PROBLEM DETAILS: Every line of the records below from the line with "Task: Select the S column header" up to and including the line with "has width=1530, height=1026." must be reproduced exactly, and no line outside that range.

◆ ◆ ◆ ◆ ◆

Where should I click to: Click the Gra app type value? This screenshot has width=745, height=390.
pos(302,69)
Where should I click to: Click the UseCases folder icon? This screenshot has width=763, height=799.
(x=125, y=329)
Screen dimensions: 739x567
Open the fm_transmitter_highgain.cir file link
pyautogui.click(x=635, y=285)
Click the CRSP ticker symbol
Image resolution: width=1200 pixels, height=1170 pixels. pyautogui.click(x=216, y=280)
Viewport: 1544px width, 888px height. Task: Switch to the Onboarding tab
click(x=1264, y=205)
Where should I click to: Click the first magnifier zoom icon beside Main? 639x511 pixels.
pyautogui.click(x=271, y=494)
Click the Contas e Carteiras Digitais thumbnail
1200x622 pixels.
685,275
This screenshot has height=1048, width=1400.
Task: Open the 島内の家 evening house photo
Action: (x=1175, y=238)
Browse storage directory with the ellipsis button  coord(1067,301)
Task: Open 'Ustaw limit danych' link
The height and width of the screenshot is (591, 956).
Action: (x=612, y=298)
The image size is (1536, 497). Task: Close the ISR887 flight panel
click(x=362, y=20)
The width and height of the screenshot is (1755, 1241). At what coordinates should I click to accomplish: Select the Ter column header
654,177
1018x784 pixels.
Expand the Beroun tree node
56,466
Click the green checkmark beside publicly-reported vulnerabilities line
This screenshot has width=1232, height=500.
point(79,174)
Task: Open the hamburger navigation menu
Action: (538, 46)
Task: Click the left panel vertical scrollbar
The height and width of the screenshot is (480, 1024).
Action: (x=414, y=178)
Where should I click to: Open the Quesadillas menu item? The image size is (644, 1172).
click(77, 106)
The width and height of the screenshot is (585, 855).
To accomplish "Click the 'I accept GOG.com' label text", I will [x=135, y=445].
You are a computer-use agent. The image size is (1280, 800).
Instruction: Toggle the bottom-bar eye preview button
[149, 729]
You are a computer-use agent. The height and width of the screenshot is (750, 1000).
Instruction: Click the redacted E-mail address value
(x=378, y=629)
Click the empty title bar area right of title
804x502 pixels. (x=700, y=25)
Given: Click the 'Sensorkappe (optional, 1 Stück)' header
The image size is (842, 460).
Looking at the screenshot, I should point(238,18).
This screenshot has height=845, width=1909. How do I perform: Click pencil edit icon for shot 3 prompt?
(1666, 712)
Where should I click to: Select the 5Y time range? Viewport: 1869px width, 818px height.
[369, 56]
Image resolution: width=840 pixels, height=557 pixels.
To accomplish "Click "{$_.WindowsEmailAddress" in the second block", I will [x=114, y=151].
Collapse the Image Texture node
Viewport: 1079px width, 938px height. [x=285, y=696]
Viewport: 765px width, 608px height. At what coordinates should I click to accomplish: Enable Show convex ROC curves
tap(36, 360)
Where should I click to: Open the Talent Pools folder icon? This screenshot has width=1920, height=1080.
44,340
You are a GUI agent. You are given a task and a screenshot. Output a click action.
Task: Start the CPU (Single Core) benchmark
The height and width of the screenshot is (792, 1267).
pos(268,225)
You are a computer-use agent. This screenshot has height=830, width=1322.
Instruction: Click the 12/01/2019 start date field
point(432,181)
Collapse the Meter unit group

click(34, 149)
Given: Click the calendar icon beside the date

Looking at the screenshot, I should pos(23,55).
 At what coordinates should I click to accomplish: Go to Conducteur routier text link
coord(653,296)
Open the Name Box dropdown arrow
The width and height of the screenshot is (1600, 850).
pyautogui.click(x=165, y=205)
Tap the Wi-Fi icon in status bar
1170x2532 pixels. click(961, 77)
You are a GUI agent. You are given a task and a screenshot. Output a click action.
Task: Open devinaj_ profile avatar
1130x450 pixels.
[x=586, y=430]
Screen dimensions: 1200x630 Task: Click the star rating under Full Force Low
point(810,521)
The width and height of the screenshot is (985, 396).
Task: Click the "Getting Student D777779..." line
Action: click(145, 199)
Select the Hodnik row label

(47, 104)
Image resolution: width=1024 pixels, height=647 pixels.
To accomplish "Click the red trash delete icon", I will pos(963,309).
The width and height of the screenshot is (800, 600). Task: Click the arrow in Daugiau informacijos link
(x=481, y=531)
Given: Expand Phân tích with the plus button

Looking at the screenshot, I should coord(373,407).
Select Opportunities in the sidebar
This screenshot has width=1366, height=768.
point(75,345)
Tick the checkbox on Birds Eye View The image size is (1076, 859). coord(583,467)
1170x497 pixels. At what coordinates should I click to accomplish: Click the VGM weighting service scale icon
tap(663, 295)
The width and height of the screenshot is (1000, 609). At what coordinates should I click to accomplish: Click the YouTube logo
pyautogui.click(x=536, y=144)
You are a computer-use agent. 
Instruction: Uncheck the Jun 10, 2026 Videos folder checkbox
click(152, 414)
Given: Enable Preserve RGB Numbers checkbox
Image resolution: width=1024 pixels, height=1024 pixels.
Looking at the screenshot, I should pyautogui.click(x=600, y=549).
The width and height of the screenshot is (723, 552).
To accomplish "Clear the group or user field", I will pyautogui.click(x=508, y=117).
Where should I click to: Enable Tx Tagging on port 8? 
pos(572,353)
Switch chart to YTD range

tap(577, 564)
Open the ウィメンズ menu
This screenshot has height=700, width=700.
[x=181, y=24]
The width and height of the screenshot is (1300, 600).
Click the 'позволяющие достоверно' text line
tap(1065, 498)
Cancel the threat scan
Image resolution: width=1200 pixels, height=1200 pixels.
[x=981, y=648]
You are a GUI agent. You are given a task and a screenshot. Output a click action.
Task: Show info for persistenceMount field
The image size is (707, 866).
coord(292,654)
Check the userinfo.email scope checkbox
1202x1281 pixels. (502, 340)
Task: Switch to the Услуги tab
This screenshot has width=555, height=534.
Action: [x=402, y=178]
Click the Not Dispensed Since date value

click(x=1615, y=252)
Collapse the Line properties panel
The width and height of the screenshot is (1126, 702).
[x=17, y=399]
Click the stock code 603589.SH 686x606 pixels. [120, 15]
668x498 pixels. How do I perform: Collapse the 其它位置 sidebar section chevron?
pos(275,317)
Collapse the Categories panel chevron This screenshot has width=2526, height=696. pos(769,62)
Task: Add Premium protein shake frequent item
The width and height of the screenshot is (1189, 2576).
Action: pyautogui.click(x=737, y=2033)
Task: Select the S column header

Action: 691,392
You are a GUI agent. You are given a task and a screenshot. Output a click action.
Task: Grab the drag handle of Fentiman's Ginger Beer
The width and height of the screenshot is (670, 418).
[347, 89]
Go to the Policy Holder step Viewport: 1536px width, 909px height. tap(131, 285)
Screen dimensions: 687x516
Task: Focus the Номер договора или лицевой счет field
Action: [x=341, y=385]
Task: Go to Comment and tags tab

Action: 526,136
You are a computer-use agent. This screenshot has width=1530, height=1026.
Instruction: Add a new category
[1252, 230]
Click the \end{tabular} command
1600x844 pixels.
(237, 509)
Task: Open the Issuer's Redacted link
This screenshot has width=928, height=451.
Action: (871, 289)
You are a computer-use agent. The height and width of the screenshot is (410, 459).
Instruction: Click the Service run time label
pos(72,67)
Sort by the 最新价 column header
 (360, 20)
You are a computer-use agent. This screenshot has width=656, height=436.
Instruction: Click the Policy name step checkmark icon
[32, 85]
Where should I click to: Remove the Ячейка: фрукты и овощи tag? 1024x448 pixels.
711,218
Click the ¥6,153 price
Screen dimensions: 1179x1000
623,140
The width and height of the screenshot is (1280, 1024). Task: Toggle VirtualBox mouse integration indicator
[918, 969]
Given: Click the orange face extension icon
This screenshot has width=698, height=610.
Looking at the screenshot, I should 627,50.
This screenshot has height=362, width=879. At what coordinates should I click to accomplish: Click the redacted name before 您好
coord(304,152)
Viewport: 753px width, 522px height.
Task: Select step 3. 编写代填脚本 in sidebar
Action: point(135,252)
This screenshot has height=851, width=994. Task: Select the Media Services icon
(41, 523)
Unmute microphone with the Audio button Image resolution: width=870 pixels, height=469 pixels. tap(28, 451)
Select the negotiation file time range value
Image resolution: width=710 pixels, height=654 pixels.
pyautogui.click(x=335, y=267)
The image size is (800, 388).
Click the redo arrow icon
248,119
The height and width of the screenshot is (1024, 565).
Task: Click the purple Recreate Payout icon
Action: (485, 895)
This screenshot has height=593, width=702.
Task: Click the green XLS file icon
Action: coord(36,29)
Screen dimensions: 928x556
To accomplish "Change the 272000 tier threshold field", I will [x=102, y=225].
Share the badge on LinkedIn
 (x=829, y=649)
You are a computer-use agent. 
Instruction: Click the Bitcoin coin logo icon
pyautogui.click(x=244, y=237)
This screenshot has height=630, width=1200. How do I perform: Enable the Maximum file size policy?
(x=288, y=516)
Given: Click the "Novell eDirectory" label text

◆ ◆ ◆ ◆ ◆

OUTPUT BELOW:
Task: Select the S column header

Action: 691,392
You are a GUI agent. You are given a task and a screenshot. Output a click action.
Task: Grab the drag handle of Fentiman's Ginger Beer
The width and height of the screenshot is (670, 418).
[347, 89]
Go to the Policy Holder step Viewport: 1536px width, 909px height. tap(131, 285)
Screen dimensions: 687x516
Task: Focus the Номер договора или лицевой счет field
Action: [x=341, y=385]
Task: Go to Comment and tags tab

Action: 526,136
You are a computer-use agent. This screenshot has width=1530, height=1026.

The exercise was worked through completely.